Book dealer jailed for handling stolen tome

An unemployed book dealer who paraded as a wealthy playboy was sentenced Monday to eight years in prison for possessing a stolen first edition of Shakespeare’s plays, a rare volume described as a “quintessentially English treasure.”

LONDON — An unemployed book dealer who paraded as a wealthy playboy was sentenced Monday to eight years in prison for possessing a stolen first edition of Shakespeare’s plays, a rare volume described as a “quintessentially English treasure.”

Last month, a jury cleared Raymond Scott, 53, of stealing the First Folio but found him guilty of handling stolen goods and removing stolen property from Britain.

Scott was arrested after he took the 1623 volume to the Folger Shakespeare Library in Washington, D.C. two years ago and asked to have it authenticated. Experts there alerted police, who say the folio was stolen from a display case at Durham University in northern England in 1998.

Scott claimed he had found the volume in Cuba and denied all charges.

In passing sentence, Judge Richard Lowden said Scott had tried to use the book to “fund an extremely ludicrous playboy lifestyle” and to impress a woman he had met in Cuba. The judge said Scott was “to some extent a fantasist” but was not suffering from a mental disorder.

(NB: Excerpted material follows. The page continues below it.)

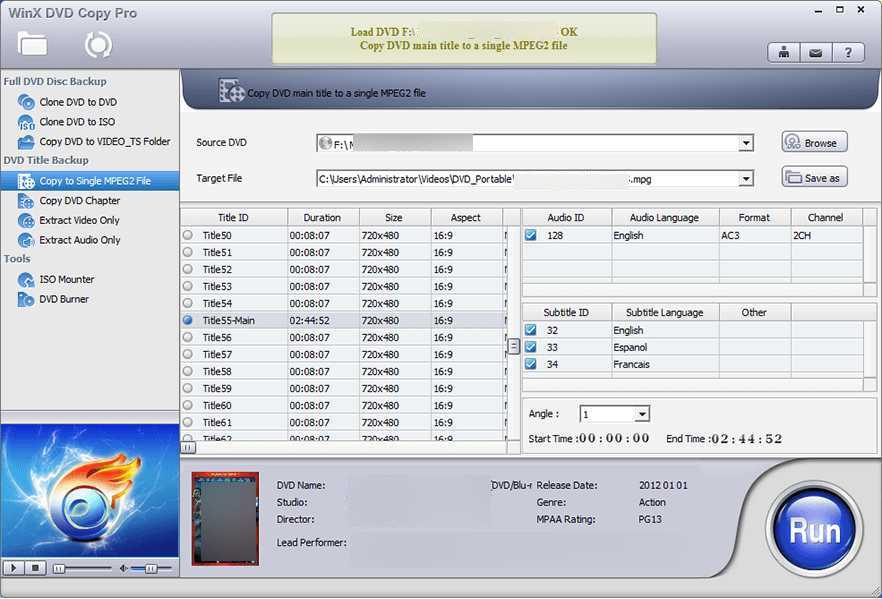
Task: Adjust the preview volume slider
Action: [x=150, y=568]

Prosecutors said the flamboyant collector drove a yellow Ferrari and posed as an international playboy despite living with his elderly mother on welfare benefits and amassing huge credit-card debts.

Durham chief prosecutor Chris Enzor welcomed the sentence, calling Scott “a dishonest con man and serial thief who found himself in possession of a national treasure.”

The First Folio was published seven years after William Shakespeare’s death and was the first collected edition of his plays. Some 750 copies were printed, and about a third have survived, though most are incomplete.